Google says trade agreement amendment hinders security vulnerability research

Google says the US DoC amendments would massively hinder its own security research

Google says the US DoC amendments would massively hinder its own security research

Google hit out at the US Department of Commerce and the Bureau of Industry and Security this week over proposed amendments to trade legislation related to the Wassenaar Arrangement, a multilateral export control agreement, arguing they will negatively impact cybersecurity vulnerability research.

The Wassenaar Arrangement is a voluntary multi-national agreement between 41 countries and intended to control the export of some “dual use” technologies – which includes security technologies – and its power depends on each country passing its own legislation to align its trade laws with the agreement. The US is among the agreement’s members.

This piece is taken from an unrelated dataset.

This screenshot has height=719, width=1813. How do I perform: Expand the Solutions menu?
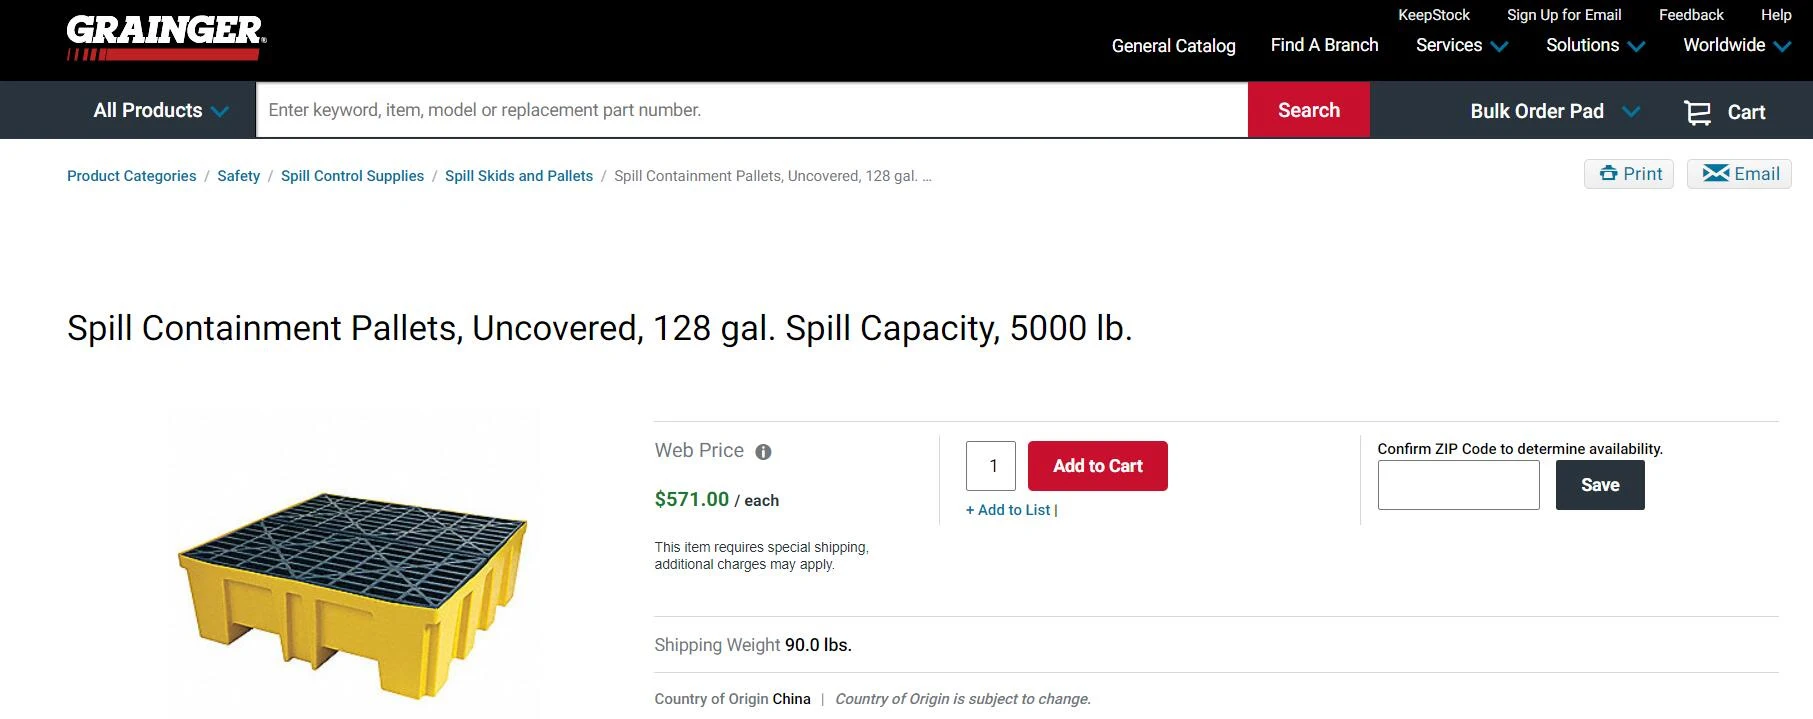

As of 2013 software specifically designed or modified to avoid being found by monitoring tools has been included on that list of technologies. And, a recent proposal put forward by the US DoC and BIS to align national legislation with the agreement suggests adding “systems, equipment, components and software specially designed for the generation, operation or delivery of, or communication with, intrusion software include network penetration testing products that use intrusion software to identify vulnerabilities of computers and network-capable devices” to the list of potentially regulated technologies, as well as “technology for the development of intrusion software includes proprietary research on the vulnerabilities and exploitation of computers and network-capable devices.”

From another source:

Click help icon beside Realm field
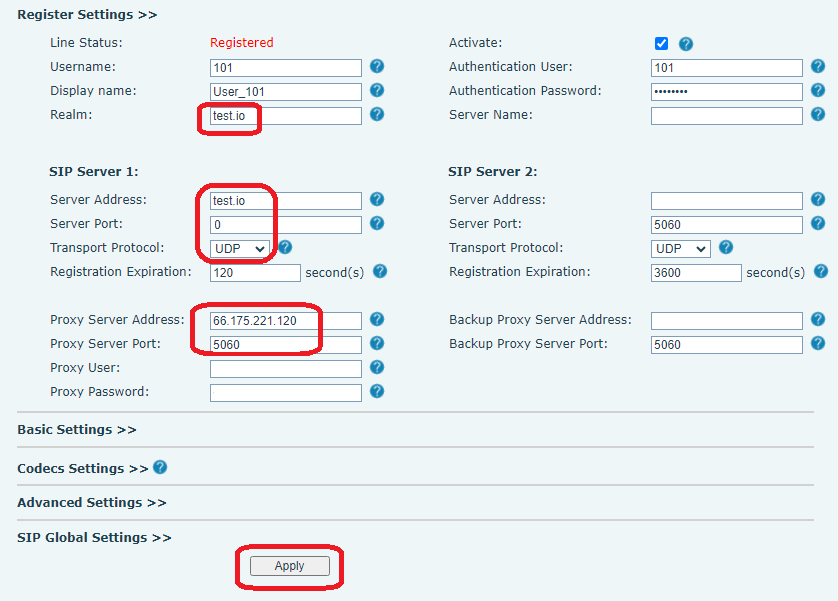 pos(377,115)
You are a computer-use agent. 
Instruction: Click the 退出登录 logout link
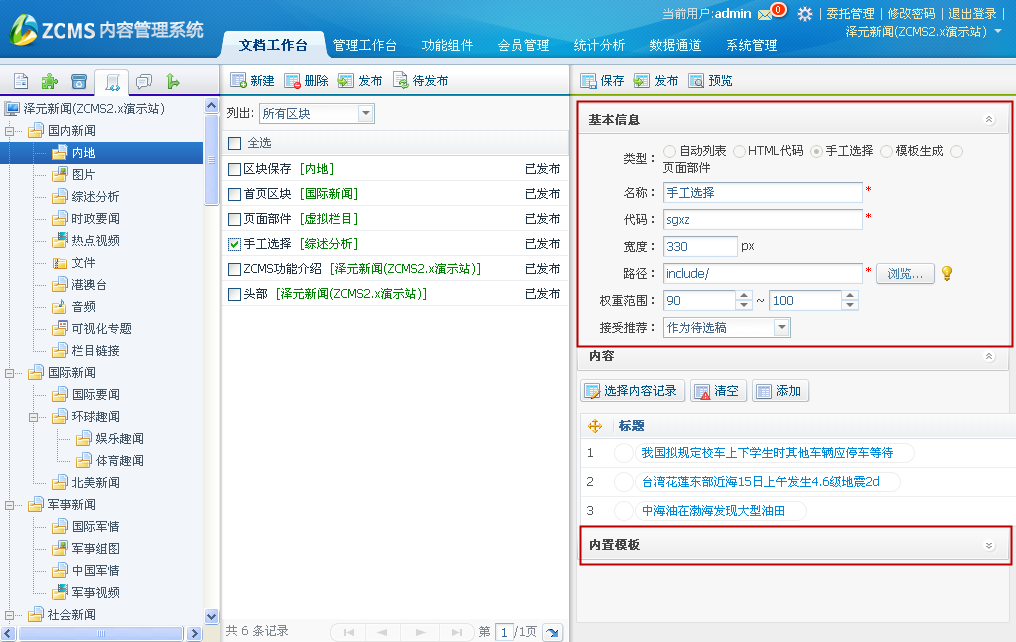(971, 14)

Google said the US DoC amendments would effectively force it to issue thousands of export licenses just to be able to research and develop potential security vulnerabilities, as companies like Google depend on a massive global pool of talent (hackers) that experiment with or use many of the same technologies the US proposes to regulate.

“We believe that these proposed rules, as currently written, would have a significant negative impact on the open security research community. They would also hamper our ability to defend ourselves, our users, and make the web safer. It would be a disastrous outcome if an export regulation intended to make people more secure resulted in billions of users across the globe becoming persistently less secure,” explained Neil Martin, export compliance counsel, Google Legal and Tim Willis, hacker philanthropist, Chrome security team in a recent blog post.

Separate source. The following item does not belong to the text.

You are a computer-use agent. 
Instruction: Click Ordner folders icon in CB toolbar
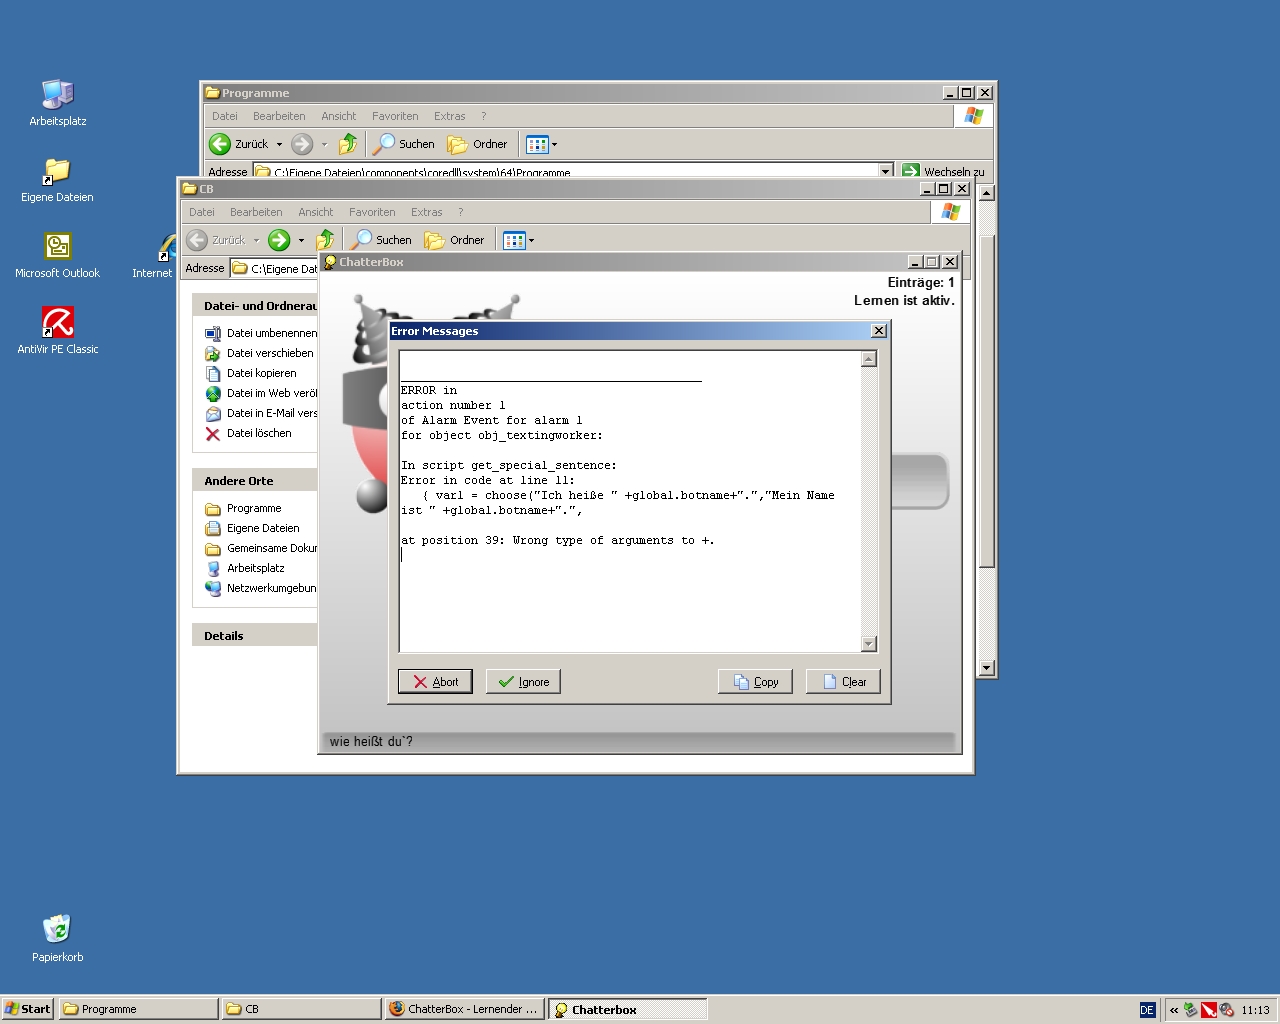coord(434,240)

“Since Google operates in many different countries, the controls could cover our communications about software vulnerabilities, including: emails, code review systems, bug tracking systems, instant messages – even some in-person conversations! BIS’ own FAQ states that information about a vulnerability, including its causes, wouldn’t be controlled, but we believe that it sometimes actually could be controlled information,” the company said.

Google also said the way the proposed amendment is worded is far too vague and proposed clarifying the DoC-proposed amendments as well as the Wassenaar Arrangement itself.

“The time and effort it takes to uncover bugs is significant, and the marketplace for these vulnerabilities is competitive. That’s why we provide cash rewards for quality security research that identifies problems in our own products or proactive improvements to open-source products. We’ve paid more than $4 million to researchers from all around the world.”

“If we have information about intrusion software, we should be able to share that with our engineers, no matter where they physically sit,” it said.